## [GIVEN INSTRUCTION]
State how many of the lines below contain the string "right", giving only the number. Case counts.
++++ SUPPLIED INFORMATION
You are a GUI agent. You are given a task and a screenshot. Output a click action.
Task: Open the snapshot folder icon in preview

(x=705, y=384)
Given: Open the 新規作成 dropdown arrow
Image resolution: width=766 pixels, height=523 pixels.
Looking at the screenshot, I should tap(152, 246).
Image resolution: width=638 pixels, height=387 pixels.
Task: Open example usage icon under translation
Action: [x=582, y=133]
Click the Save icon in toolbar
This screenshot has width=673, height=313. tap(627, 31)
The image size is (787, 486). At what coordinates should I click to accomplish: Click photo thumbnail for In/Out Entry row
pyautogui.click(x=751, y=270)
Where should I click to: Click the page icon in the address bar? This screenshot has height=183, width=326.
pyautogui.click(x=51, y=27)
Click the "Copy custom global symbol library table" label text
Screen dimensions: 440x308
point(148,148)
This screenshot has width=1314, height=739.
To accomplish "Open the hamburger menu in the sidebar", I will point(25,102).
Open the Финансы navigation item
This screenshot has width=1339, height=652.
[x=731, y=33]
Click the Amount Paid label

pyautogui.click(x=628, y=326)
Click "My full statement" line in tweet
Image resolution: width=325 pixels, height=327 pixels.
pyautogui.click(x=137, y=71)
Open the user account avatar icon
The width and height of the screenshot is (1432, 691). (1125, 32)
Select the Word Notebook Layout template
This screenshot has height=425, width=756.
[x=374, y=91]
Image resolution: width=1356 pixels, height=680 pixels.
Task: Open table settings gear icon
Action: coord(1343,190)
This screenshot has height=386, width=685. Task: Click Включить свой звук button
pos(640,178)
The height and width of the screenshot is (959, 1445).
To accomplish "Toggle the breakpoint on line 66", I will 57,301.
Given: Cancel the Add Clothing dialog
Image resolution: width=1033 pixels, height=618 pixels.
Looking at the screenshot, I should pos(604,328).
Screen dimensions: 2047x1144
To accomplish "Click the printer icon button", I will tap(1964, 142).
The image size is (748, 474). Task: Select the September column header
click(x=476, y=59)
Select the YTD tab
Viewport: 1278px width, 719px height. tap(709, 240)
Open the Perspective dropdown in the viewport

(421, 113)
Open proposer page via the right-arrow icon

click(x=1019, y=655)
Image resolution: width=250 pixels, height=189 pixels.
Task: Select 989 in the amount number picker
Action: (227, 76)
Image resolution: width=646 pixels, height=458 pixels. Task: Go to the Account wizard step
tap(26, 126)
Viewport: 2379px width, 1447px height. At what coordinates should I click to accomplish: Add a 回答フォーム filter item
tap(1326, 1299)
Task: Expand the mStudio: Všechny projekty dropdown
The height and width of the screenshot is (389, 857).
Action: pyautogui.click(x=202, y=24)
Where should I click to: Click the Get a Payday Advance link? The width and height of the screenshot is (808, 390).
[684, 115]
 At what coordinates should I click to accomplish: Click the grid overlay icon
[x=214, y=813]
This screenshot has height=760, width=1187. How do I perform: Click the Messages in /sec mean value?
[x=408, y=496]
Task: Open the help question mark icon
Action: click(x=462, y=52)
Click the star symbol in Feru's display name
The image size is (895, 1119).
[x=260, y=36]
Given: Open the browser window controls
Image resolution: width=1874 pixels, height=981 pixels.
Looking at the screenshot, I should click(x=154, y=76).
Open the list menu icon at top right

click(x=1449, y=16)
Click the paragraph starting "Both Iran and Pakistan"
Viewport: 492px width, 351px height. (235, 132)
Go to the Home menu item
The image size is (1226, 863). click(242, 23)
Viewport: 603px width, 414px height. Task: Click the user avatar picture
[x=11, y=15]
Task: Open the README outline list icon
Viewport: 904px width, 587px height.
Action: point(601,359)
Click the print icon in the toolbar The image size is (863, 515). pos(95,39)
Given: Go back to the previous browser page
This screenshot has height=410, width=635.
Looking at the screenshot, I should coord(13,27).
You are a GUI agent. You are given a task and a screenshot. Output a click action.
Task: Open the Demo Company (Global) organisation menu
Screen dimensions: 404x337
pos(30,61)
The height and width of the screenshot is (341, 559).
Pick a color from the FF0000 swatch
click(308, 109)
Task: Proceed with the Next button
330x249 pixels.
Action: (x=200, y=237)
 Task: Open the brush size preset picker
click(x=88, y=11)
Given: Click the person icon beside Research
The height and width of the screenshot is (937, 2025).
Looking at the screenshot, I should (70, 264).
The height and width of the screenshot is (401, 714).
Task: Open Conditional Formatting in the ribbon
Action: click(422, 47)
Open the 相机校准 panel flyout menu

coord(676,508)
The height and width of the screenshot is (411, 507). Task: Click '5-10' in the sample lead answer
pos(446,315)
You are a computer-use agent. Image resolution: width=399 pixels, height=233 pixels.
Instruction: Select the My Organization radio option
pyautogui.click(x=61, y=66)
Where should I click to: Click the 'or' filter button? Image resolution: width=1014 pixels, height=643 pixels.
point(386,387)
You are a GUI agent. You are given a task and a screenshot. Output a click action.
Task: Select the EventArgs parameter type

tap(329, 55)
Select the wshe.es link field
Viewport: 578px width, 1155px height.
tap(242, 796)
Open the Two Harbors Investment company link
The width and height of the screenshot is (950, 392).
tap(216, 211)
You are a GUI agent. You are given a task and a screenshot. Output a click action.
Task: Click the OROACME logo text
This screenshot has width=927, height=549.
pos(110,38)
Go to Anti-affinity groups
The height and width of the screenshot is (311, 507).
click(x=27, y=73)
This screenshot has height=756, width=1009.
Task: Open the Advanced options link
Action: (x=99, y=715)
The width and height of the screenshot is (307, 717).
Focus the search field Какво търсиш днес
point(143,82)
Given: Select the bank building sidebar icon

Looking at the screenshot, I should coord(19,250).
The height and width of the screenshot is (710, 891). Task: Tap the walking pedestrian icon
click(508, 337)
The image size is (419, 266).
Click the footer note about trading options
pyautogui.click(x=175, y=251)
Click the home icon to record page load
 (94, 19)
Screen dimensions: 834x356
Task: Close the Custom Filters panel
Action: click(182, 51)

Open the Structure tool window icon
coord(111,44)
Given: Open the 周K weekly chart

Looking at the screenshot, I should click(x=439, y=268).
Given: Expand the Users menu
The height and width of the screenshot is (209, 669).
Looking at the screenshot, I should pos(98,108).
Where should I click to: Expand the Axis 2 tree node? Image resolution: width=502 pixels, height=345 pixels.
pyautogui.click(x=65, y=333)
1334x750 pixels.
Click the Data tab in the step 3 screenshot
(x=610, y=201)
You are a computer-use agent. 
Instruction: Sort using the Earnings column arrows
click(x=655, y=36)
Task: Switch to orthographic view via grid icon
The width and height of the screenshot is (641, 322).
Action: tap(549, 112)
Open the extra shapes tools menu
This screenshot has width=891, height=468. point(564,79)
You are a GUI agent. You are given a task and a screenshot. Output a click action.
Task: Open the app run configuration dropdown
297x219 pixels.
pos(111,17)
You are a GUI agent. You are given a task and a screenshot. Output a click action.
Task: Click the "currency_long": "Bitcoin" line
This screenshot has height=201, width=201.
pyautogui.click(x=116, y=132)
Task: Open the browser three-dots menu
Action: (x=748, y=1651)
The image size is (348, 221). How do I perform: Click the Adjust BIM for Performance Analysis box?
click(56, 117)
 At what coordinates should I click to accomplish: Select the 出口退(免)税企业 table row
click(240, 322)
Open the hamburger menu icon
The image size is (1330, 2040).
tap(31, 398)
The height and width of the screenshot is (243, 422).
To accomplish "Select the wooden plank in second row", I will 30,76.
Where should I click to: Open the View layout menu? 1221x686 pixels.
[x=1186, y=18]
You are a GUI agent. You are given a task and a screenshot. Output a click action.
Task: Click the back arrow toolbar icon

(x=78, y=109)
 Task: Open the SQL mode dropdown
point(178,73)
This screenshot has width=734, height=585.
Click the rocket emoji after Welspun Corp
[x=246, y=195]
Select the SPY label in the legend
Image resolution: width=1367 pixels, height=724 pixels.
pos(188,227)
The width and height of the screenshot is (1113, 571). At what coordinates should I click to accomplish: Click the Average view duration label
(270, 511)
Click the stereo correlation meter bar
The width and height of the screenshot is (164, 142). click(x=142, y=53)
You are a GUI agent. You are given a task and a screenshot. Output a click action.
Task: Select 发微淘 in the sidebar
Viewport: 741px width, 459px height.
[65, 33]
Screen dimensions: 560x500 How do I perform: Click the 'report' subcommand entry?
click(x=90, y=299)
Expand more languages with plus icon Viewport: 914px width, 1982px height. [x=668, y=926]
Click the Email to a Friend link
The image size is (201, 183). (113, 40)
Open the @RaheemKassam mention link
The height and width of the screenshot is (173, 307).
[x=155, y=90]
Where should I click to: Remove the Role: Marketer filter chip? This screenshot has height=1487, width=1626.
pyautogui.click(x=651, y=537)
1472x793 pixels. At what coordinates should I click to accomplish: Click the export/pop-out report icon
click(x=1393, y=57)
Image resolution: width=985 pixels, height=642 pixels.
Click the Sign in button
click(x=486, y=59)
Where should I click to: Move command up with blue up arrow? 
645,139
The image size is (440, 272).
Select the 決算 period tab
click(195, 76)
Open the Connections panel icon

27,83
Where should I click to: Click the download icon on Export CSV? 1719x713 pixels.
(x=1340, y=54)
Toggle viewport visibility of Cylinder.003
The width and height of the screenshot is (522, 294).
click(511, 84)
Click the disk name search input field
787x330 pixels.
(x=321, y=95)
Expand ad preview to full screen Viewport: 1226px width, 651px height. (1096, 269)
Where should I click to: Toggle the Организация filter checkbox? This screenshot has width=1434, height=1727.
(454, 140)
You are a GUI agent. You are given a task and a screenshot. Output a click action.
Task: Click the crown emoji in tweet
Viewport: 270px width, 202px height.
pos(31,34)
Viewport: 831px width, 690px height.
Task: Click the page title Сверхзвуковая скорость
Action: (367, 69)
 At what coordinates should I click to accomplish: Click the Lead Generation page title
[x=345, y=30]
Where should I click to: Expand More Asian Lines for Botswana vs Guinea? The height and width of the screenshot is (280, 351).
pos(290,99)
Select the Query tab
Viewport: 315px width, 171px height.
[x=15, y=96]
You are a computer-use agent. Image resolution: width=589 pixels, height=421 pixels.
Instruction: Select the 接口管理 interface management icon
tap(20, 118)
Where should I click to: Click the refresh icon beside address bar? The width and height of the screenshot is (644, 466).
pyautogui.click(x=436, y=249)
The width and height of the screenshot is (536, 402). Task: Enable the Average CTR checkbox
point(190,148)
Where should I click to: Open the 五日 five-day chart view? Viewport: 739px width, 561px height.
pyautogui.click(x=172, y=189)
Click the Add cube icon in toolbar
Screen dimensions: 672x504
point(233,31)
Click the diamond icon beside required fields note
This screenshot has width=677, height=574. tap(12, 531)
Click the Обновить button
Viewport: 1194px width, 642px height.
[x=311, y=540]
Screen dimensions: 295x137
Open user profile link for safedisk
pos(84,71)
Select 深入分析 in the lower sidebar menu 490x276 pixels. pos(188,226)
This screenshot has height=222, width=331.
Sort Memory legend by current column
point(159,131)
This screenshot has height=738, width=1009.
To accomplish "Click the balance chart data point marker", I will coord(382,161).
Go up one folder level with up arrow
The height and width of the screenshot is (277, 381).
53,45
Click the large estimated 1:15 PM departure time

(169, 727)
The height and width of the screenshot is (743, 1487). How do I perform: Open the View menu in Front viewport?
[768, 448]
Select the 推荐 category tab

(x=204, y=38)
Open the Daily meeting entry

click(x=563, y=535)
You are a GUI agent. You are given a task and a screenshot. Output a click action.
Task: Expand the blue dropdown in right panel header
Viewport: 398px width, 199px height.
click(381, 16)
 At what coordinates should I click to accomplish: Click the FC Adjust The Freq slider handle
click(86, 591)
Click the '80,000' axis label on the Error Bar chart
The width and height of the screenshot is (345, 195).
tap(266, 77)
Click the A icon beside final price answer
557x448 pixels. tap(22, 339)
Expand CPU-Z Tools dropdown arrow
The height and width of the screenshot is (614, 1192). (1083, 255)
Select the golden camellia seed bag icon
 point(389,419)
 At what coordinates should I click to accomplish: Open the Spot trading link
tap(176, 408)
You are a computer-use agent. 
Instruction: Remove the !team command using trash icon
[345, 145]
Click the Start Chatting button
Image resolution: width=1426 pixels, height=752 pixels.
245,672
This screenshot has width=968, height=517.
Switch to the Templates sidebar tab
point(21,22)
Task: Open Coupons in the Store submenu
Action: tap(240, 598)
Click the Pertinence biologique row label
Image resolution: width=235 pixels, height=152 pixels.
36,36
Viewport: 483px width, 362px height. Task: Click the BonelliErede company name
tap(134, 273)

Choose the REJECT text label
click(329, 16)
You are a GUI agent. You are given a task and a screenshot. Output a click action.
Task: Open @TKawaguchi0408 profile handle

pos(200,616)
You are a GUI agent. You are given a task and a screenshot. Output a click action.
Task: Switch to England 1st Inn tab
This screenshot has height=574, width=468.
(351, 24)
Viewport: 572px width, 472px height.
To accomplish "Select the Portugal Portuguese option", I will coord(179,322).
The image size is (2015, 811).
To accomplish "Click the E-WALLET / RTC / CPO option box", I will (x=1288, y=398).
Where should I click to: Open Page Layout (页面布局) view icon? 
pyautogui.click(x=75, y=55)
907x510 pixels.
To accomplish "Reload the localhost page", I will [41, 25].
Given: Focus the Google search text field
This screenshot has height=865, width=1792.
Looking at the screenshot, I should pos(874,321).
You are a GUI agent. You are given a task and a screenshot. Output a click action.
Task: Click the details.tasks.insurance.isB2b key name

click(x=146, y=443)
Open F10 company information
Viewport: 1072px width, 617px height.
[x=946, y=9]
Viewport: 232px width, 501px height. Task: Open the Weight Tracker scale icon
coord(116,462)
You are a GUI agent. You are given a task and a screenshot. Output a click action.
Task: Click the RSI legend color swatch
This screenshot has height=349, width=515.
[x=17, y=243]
++++++++
## [EXERCISE SOLUTION]
3